Kabakov estaba esperando en la pequeña oficina de Corley en la casa central del FBI cuando éste regresó de la reunión.

– Tengo que darle las gracias por haber venido -dijo Corley-. El secretario de Estado le dará las gracias al embajador y nuestro embajador en Tel Aviv a Yigal Allon.

– No tiene por qué, pero dígame ahora qué es lo que piensa hacer.

– Poco y nada -dijo Corley encendiendo su pipa-. Fowler llevó un montón de grabaciones registradas en la radio de El Cairo y en la de Beirut. Dijo que eran amenazas de distintas clases pero que no llegaron nunca a nada. La Agencia está haciendo un estudio de la voz de la grabación para compararla con las otras.

– Esta grabación no es una amenaza. Iba a ser usada después.

– La Agencia está verificando su procedencia en el Líbano.

– La CIA consigue la misma dudosa información en el Líbano que conseguimos nosotros, y prácticamente de las mismas personas -dijo Kabakov-. El tipo de noticia que aparece a las dos horas en los periódicos.

– A veces inclusive antes de dos horas -respondió Corley-. Mientras tanto puede entretenerse mirando las fotografías. Tenemos fichados alrededor de cien simpatizantes de Al Fatah, gente que sospechamos que forman parte aquí del movimiento 5 de julio. Inmigración y Naturalización no lo dicen pero tiene un archivo sobre árabes extranjeros sospechosos. Tendrá que ir a Nueva York para verlo.

– ¿Puede enviar una alerta general a las aduanas?

– Ya lo hice. Es nuestra mejor esperanza. Si se trata de una operación importante, tendrán que traer la bomba del exterior, siempre y cuando se trate de una bomba -manifestó Corley-. Durante los últimos dos años hemos tenido tres pequeñas explosiones relacionadas al movimiento 5 de julio, todas en oficinas israelitas en Nueva York. De eso…

– Usaron una vez plástico y las otras dos dinamita -acotó Kabakov.

– Exactamente. Está bien informado, ¿verdad? Aparentemente no debe haber mucha facilidad para conseguir plástico aquí porque de lo contrario no habrían acarreado dinamita ni explotarían tratando de obtener nitroglicerina.

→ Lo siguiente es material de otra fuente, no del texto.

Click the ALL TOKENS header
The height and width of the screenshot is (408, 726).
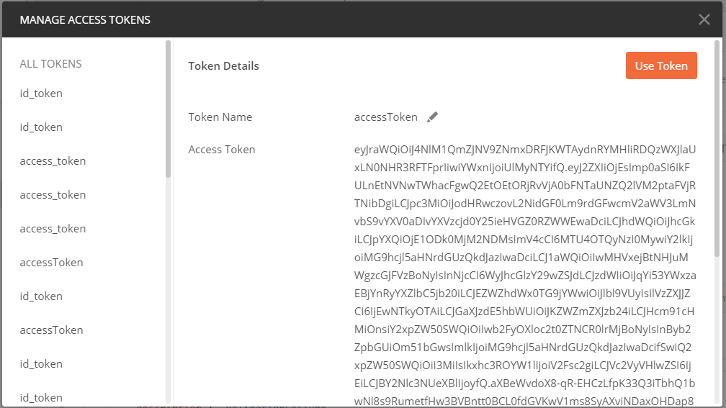(51, 64)
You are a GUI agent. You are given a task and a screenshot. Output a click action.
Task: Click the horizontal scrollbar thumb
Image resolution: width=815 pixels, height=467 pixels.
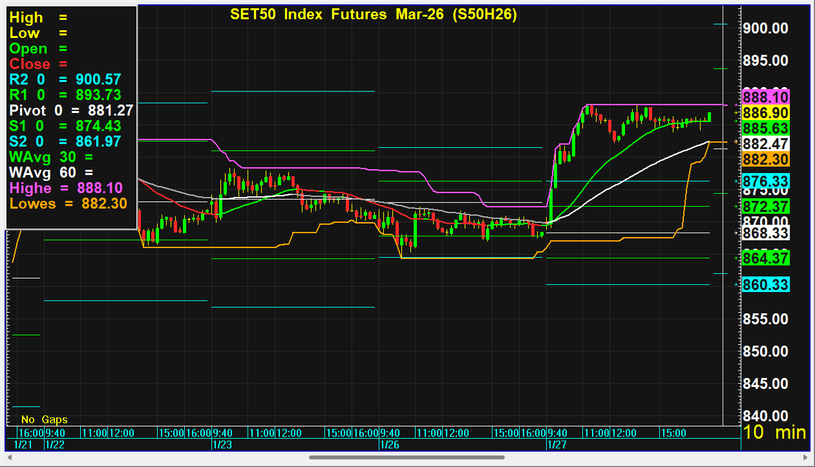408,457

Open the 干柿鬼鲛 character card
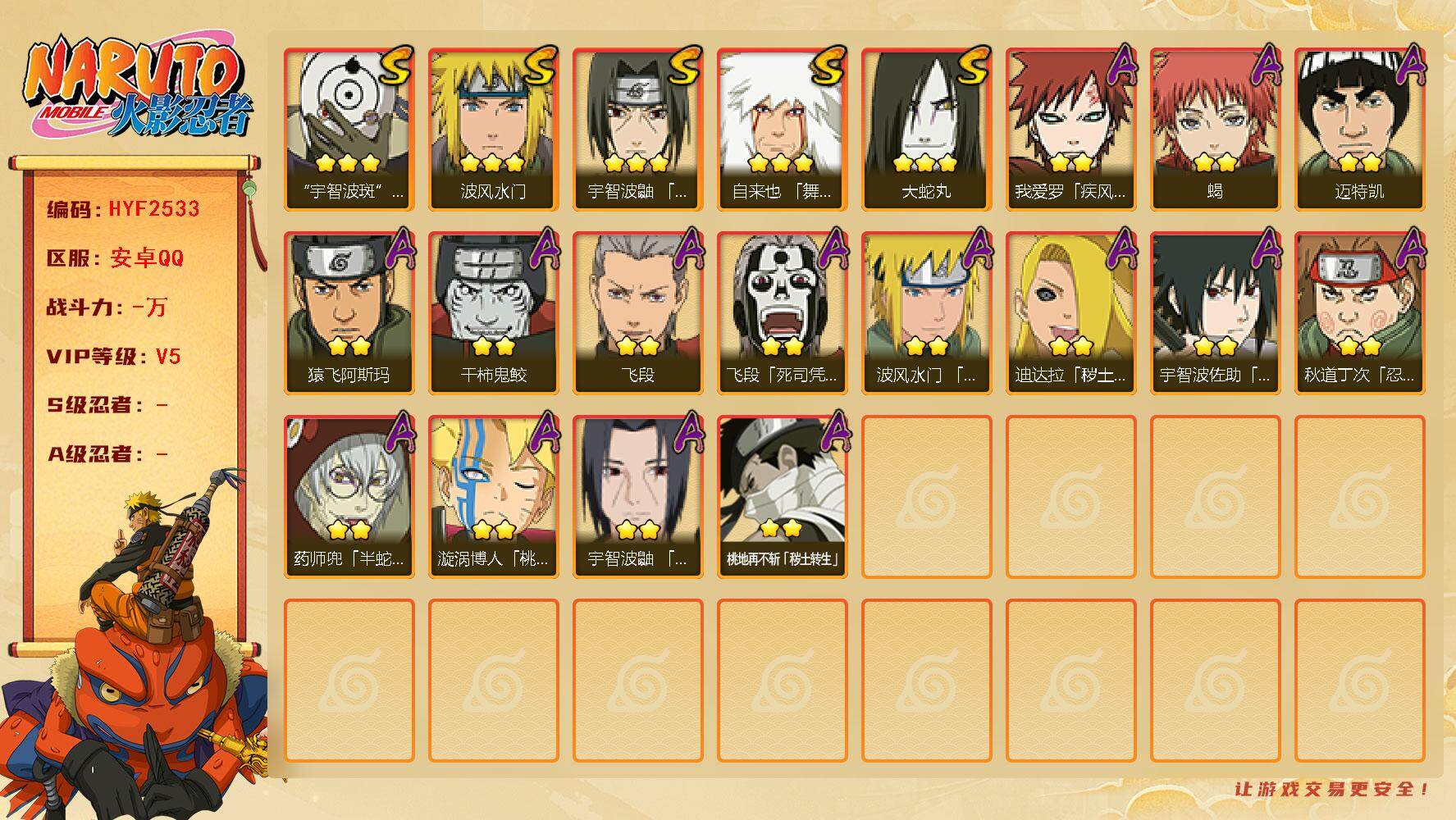[493, 312]
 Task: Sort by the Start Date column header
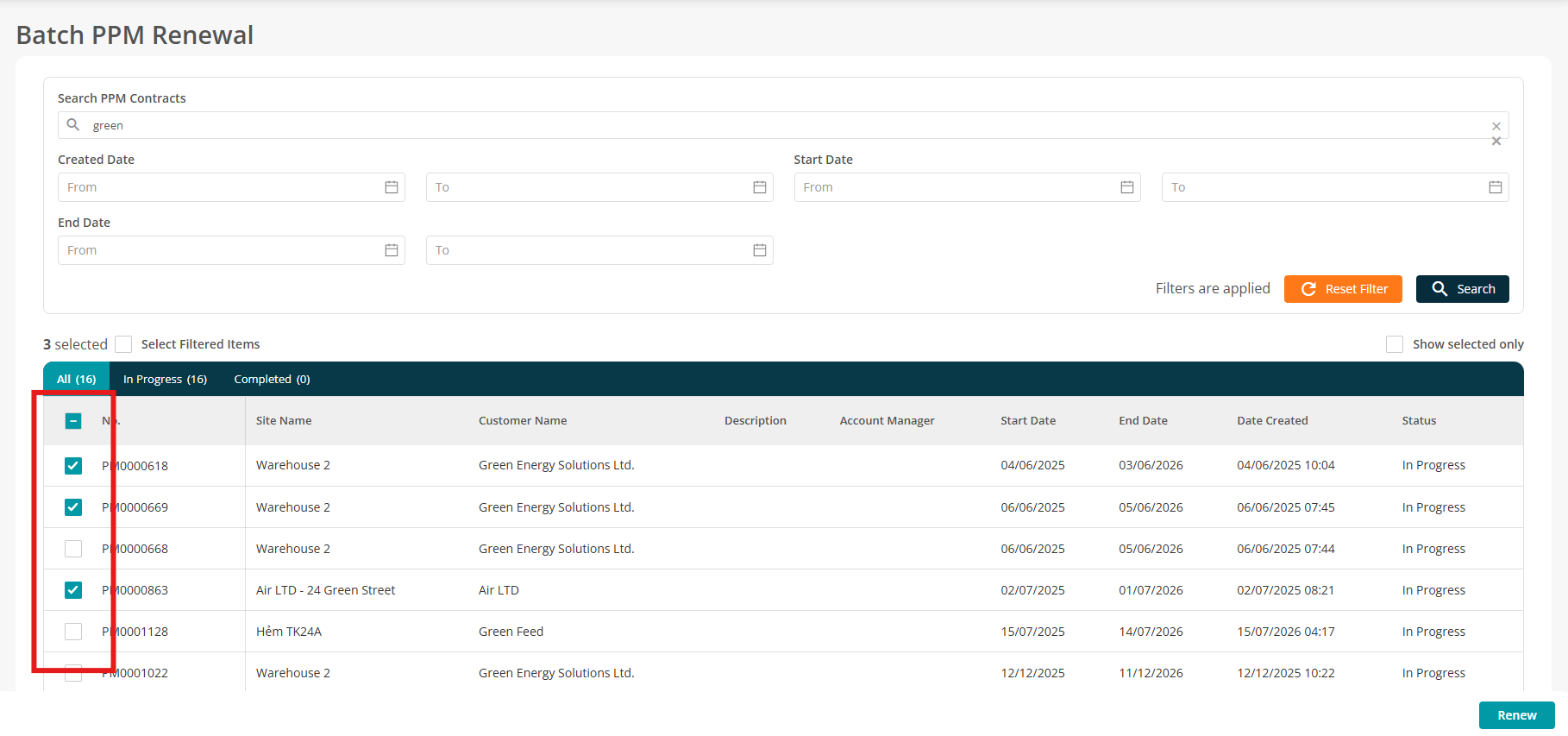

– Ese movimiento está lleno de aficionados -interpuso Kabakov-. Najeer no hubiera confiado en ellos para este proyecto. El armamento debe venir por separado. Si no está ya aquí, ellos se encargarán de traerlo -el israelita se levantó y se dirigió a la ventana-. ¿De modo que todo lo que piensa hacer su gobierno es permitirme el acceso a unos archivos y alertar a los empleados de aduana sobre sujetos que intenten entrar con una bomba?

– Lo siento, mayor, pero no sé qué otra cosa podríamos hacer con la información que poseemos.

– Los Estados Unidos podrían pedirle a sus nuevos aliados egipcios que presionaran a Khadafy en Libia. El financia el movimiento de Septiembre Negro. Ese sinvergüenza les dio cinco millones del tesoro de su país como recompensa por el asesinato de Munich. Quizás podría suspender la operación si Egipto insistiera lo suficiente.

El coronel Muammar Khadafy, jefe del Comando del Consejo Revolucionario de Libia estaba adulando nuevamente a Egipto en su afán de construir una sólida base de poder. Era posible que en ese momento estuviera dispuesto a acceder a una petición de Egipto si éste ejerciera suficiente presión.

– El Departamento de Estado no quiere meterse en el asunto -anunció Corley.

– El servicio de inteligencia norteamericano no cree que vayan a dar un golpe aquí, ¿verdad Corley?

– No -respondió de mala gana Sam Corley-. Creen que los árabes no se atreverán.